Calidad Pascual abordó este enfoque en 2013 a través de un análisis de ciclo de vida por familias de productos. El resultado es una visión global de todos los impactos de la actividad a lo largo de la cadena de valor que a su vez permite identificar las etapas que concentran mayores impactos para focalizar actuaciones más efectivas de reducción.

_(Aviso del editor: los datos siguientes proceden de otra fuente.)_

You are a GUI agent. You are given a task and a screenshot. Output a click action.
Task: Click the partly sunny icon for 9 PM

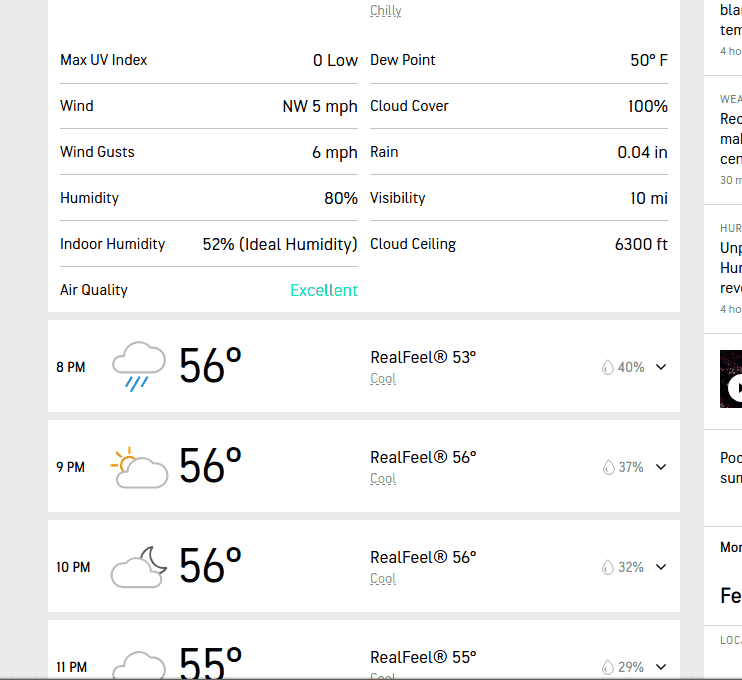(x=139, y=467)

Este análisis fue un punto de partida clave para definir la estrategia ambiental a través del Plan de Gestión de Impacto Ambiental. Un plan transversal que abarca desde la obtención de materias primas hasta el tratamiento al final de la vida útil de los productos comercializados. Asimismo, el cálculo previo de la huella ambiental permite realizar y enfocar con mayor concreción el cálculo la huella de carbono corporativa.

Calidad Pascual con la reducción de su impacto en el medio ambiente aúna los esfuerzos de diversas áreas corporativas con la meta última de desacoplar el crecimiento de la organización del aumento de sus emisiones de GEI a la atmósfera. Para alcanzarlo, el objetivo es la reducción de emisiones de carbono en el año 2020 un 20% respecto a 2015. (kgCO2e/tonelada producida). Todo ello respaldado por un plan de reducción de emisiones que presenta importantes sinergias con algunas prioridades de la compañía como son la movilidad sostenible y la eficiencia energética.

Prueba de este compromiso es ser la primera empresa del sector lácteo en inscribir su huella de carbono en el Registro de la Oficina Española de Cambio Climático del MAPAMA, demostrando así consistencia interna y externamente con las políticas de liderazgo responsable que estamos poniendo en práctica.

La industria es clave en la acción frente al cambio climático, dada su dependencia directa e impacto sobre los recursos naturales, como el suelo o el agua, así como por su relevancia para la actividad económica y para el conjunto de la sociedad. Por tanto, debe apostar por una producción y consumo sostenible, el uso eficiente de los recursos, la sostenibilidad energética, la reducción del desperdicio de alimentos, el eco diseño y una logística de transporte sostenible y eficiente. Herramientas como el cálculo de la huella ambiental y el cálculo de la huella de carbono son decisivas para medir el impacto y la contribución de las empresas a estos escenarios globales de escasez de recursos y cambio climático.

Calidad Pascual quiere contribuir a generar impactos positivos en nuestro entorno, que sean duraderos y le aporten valor. Es éste el desafío en los próximos años.

Mónica Peña. Responsable de Medioambiente de Calidad Pascual.